● Ihre Aufgabe
Schreiben Sie den Abschnitt des Textes über die Ebola-Epidemie von „Vorige Woche schätzte“ bis „völlig überfordert sind.“ neu, wobei Sie „Terrain“ durch „Gebiet“ ersetzen.

● Ausgangstext
_ _ _

Ebola-Behandlungszentren sind nur noch Orte, an die Menschen kommen, um allein zu sterben, und die kaum mehr als Schmerzbehandlung bieten. Es ist unmöglich, der riesigen Zahl von Infizierten, die in die Zentren kommen, gerecht zu werden. In Sierra Leone verrotten infektiöse Leichen in den Straßen. Anstatt neue Ebola-Behandlungszentren in Liberia zu schaffen, müssen wir Krematorien bauen.

Vorige Woche schätzte die WHO, binnen drei Monaten sei in Liberia, Sierra Leone und Guinea die alarmierende Zahl von 20 000 Infizierten zu erwarten. Wir befinden uns auf unbekanntem Terrain. Die Übertragungsraten sind hoch wie nie zuvor, und der Virus verbreitet sich schnell in Liberias Hauptstadt Monrovia.

Ich stehe hier als Präsidentin einer medizinisch-humanitären Organisation, die seit dem Epidemie-Ausbruch an der Front arbeitet. Meine Kollegen haben mehr als zwei Drittel der offiziell als infiziert gemeldeten Patienten betreut. Obwohl wir im vergangenen Monat die Zahl unserer Mitarbeiter verdoppelt haben, muss ich Ihnen sagen, dass sie völlig überfordert sind.

Ärzte ohne Grenzen/Médecins Sans Frontières (MSF) schlägt bereits seit Monaten Alarm, aber die Reaktion darauf war zu schwach und kam zu spät. Die Epidemie begann vor sechs Monaten, wurde aber erst am 8. August zum Notfall für die öffentliche Gesundheit von internationaler Bedeutung“ erklärt. Auch wenn Finanzzusagen, Einsatzpläne und die Suche nach möglichen Impfstoffen und Arzneien willkommen sind, reicht das nicht, um die Epidemie heute zu stoppen.

Die vergangenen sechs Monate lang haben wir verloren. Wir müssen in den nächsten drei siegen. Das können wir. Viele der Mitgliedsstaaten, die hier vertreten sind, haben massiv in die Erforschung der Abwehr biologischer Bedrohungen investiert. Jetzt haben Sie die politische und humanitäre Verantwortung, dieses Wissen sofort in von Ebola betroffenen Ländern einzusetzen.

Um die Epidemie zu stoppen, müssen Staaten sofort ihre zivilen und militärischen Kapazitäten zur Kontrolle von Bio-Hazards einsetzen. Ich fordere Sie auf, Ihre Katastropheneinsatzteams mit bestmöglicher logistischen Unterstützung ins Feld zu schicken. Dies sollte in enger Zusammenarbeit mit den betroffenen Ländern geschehen.

_ _ _

● Datenblock
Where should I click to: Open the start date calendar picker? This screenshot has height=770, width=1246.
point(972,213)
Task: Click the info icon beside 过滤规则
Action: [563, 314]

_ _ _

● Lösung
Vorige Woche schätzte die WHO, binnen drei Monaten sei in Liberia, Sierra Leone und Guinea die alarmierende Zahl von 20 000 Infizierten zu erwarten. Wir befinden uns auf unbekanntem Gebiet. Die Übertragungsraten sind hoch wie nie zuvor, und der Virus verbreitet sich schnell in Liberias Hauptstadt Monrovia.

Ich stehe hier als Präsidentin einer medizinisch-humanitären Organisation, die seit dem Epidemie-Ausbruch an der Front arbeitet. Meine Kollegen haben mehr als zwei Drittel der offiziell als infiziert gemeldeten Patienten betreut. Obwohl wir im vergangenen Monat die Zahl unserer Mitarbeiter verdoppelt haben, muss ich Ihnen sagen, dass sie völlig überfordert sind.